Mouleykatou SOULEYMANE
Le botaniste et expert en écologie des communautés végétales à l’Université Faya Julien Simbiano, souligne l’importance des espèces sauvages pour maintenir l’équilibre entre les besoins alimentaires humains et la préservation des écosystèmes. « Cette approche est essentielle pour une agriculture durable, surtout face aux effets néfastes de l’activité humaine qui modifient les écosystèmes naturels », déclare Simbiano, co-auteur de l’étude.
En Afrique centrale et de l’Ouest, les efforts de conservation de la biodiversité visant à améliorer la productivité agricole ont parfois donné des résultats décevants, selon l’Organisation des Nations Unies pour l’Alimentation et l’Agriculture (Fao). Les chercheurs recommandent donc des stratégies spécifiques, y compris la préservation des espèces végétales menacées par la pression humaine et climatique, tant in situ qu’ex situ.

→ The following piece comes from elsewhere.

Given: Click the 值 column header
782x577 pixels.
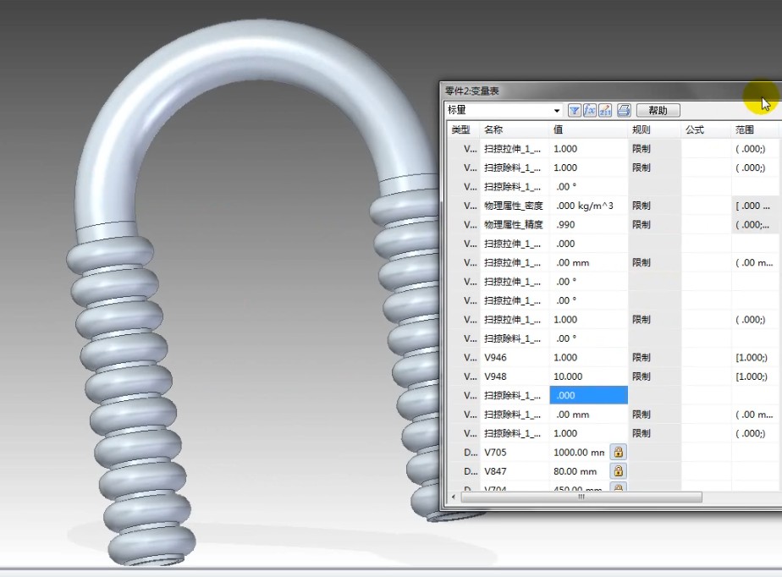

Au Rwanda, la conservation de la faune et de la flore sauvages est encouragée pour promouvoir des pratiques agricoles durables, améliorer la productivité et garantir la sécurité alimentaire. L’impact des pratiques agricoles sur le changement climatique, particulièrement en Afrique centrale et de l’Ouest, est bien documenté, et il est essentiel d’adapter les méthodes de production traditionnelles pour limiter leurs effets environnementaux.
L’importance des pratiques traditionnelles
L’étude met également en lumière la pression exercée par l’activité humaine et le changement climatique sur les terres et ressources naturelles en Afrique de l’Ouest et centrale, menaçant la viabilité économique et écologique de l’agriculture. Bien que certaines techniques aient permis d’améliorer les rendements, les chercheurs estiment que l’agro-biodiversité doit être mieux intégrée dans les politiques nationales et sous-régionales de gestion des terres.
« Une reconnaissance appropriée des connaissances et des pratiques autochtones et traditionnelles est essentielle pour diversifier les pratiques agricoles et garantir la durabilité à long terme », affirme Dr James Borrell, chercheur aux Jardins botaniques royaux de Kew (Royaume-Uni) et co-auteur de l’étude. Bien que le climat de la région favorise une agriculture diversifiée, les irrégularités climatiques fragilisent le secteur et affectent la stabilité des rendements agricoles.
Les chercheurs estiment que la diversification agricole est essentielle pour la transition agroécologique, car elle permet d’améliorer la sécurité alimentaire, de renforcer la nutrition et de préserver les ressources naturelles tout en contribuant à l’atténuation du changement climatique.
Intégration de la faune et de la flore sauvages dans l’agriculture
Dr Abdou Gado Fanna, enseignante-chercheuse à la Faculté d’Agronomie de l’Université Abdou Moumouni de Niamey (Niger), insiste sur le fait que la diversité des pratiques agricoles est l’une des causes principales de la perte de biodiversité en Afrique, notamment au Sahel. « Il est crucial de protéger et de valoriser la diversité écologique du Niger, ainsi que d’intégrer la faune sauvage dans une agriculture productive pour restaurer les écosystèmes », déclare-t-elle.
Le secteur agricole génère actuellement des revenus bien plus importants que celui de la conservation, avec un chiffre d’affaires dépassant 817 milliards de dollars par an entre 2019 et 2021, provenant de 54 pays en développement. Sophie Jago, chercheuse aux Jardins botaniques royaux de Kew et auteure principale de l’étude, propose d’allouer une partie de ces fonds à des programmes de conservation de l’agro-biodiversité. Cela permettrait de soutenir les pays riches en biodiversité, comme ceux du bassin du Congo, dans leurs efforts de réensauvagement et de répondre aux objectifs internationaux de conservation.